沼澤紅假單胞菌LuxR家族調控蛋白的生物信息學分析

楊艷北 許晶 李袁飛

摘要：LuxR家族調控蛋白調控革蘭氏陰性細菌群體感應系統，從而影響細菌生物被膜的形成。利用在線生物信息學預測軟件，分析LuxR家族調控蛋白序列，對其理化性質、親水性/疏水性、亞細胞定位、信號肽、二級結構、三級結構、磷酸化位點、跨膜結構域和功能結構域進行分析和預測，為后續研究生物被膜形成機制奠定基礎，也為生物被膜增強劑的開發提供新的思路。
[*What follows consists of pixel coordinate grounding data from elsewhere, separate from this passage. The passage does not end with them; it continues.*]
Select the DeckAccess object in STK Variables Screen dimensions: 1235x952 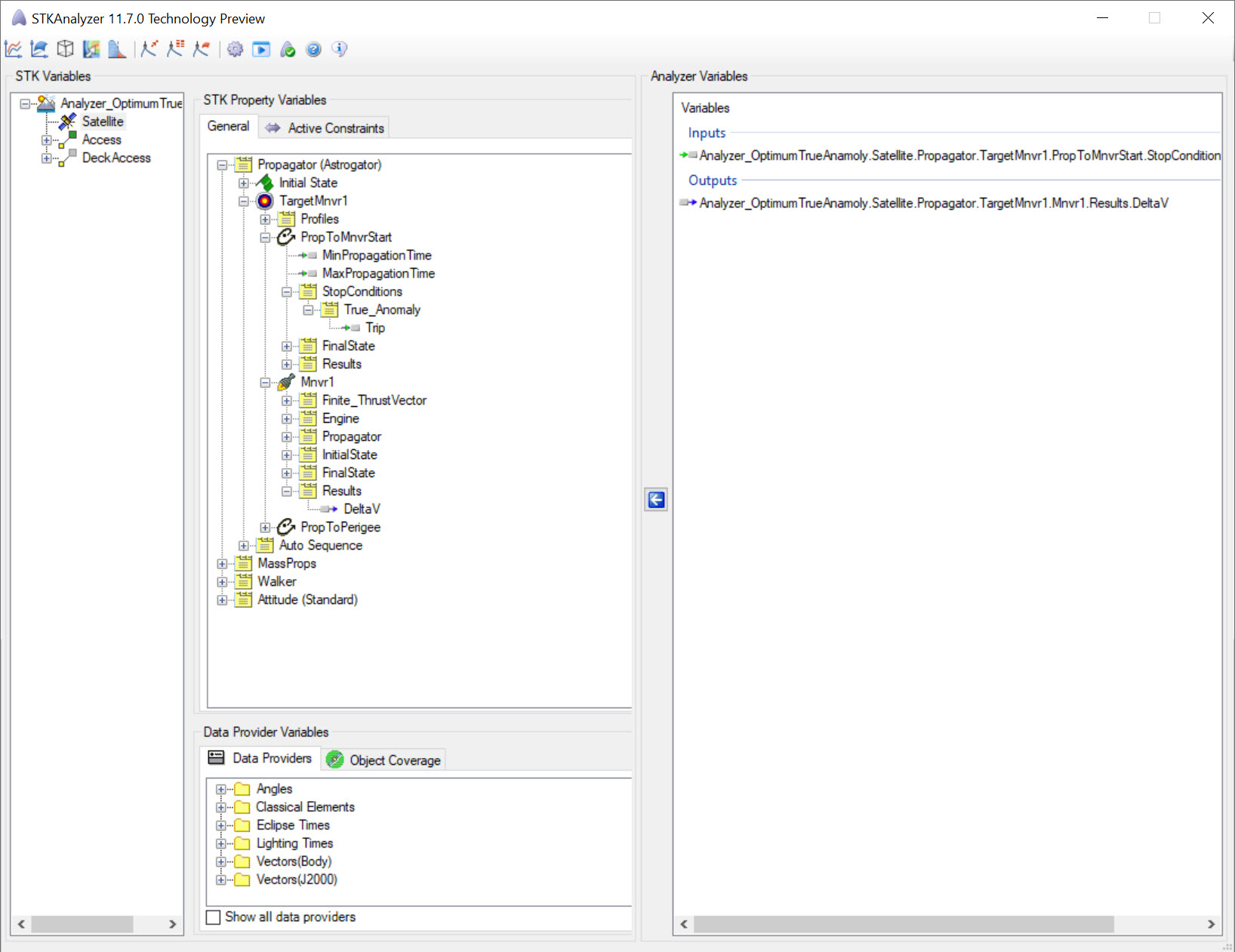pos(116,158)
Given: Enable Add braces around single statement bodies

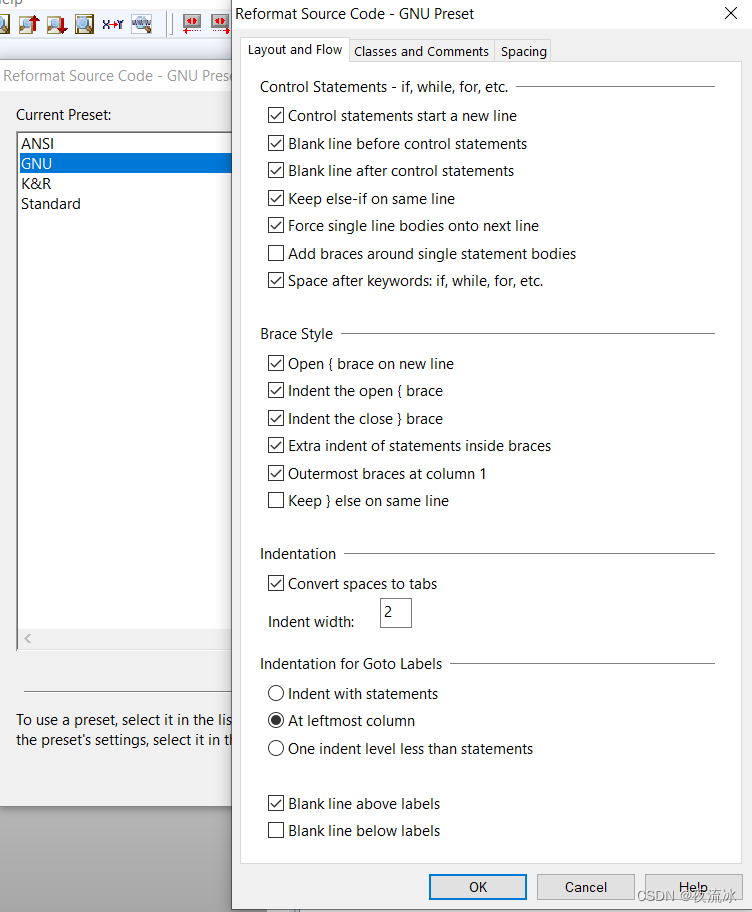Looking at the screenshot, I should 276,254.
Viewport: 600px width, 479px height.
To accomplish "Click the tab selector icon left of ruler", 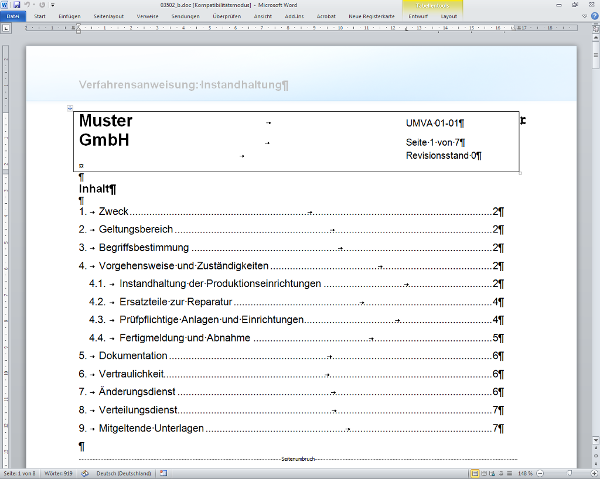I will [5, 27].
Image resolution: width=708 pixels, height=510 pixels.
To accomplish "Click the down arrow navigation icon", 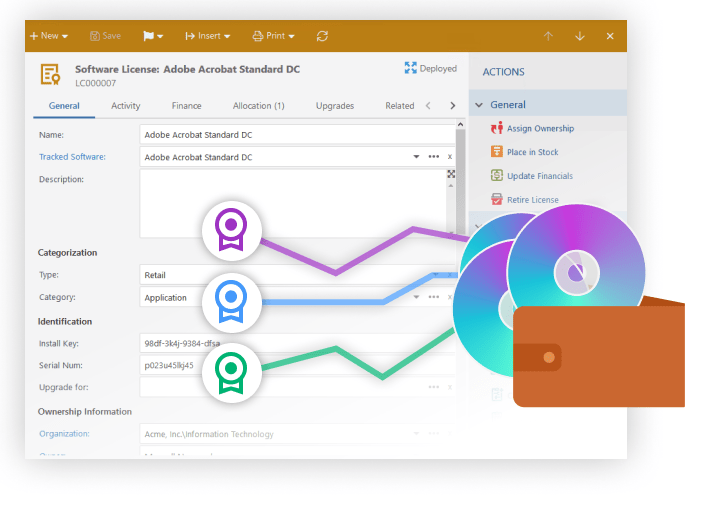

結果表明：LuxR家族調控蛋白為不穩定的親水性蛋白;定位在細菌的細胞質中;無信號肽結構，推斷其為非分泌性蛋白;二級結構中含有α-螺旋、β-轉角、延伸鏈和無規則卷曲等結構元件;α-螺旋和無規則卷曲對三級結構的穩定和功能發揮具有重要意義;含有5個磷酸化位點，其中絲氨酸磷酸化位點包括第79位、第165位和第171位氨基酸，其中蘇氨酸磷酸化位點包括第90位和第211位氨基酸;無跨膜結構域，推測LuxR家族調控蛋白不屬于跨膜蛋白;LuxR家族調控蛋白參與細菌群體感應系統，含有2個保守結構域，分別為Autoind_bind和 HTH_LUXR，該蛋白通過這2個保守結構域起到轉錄調控的作用。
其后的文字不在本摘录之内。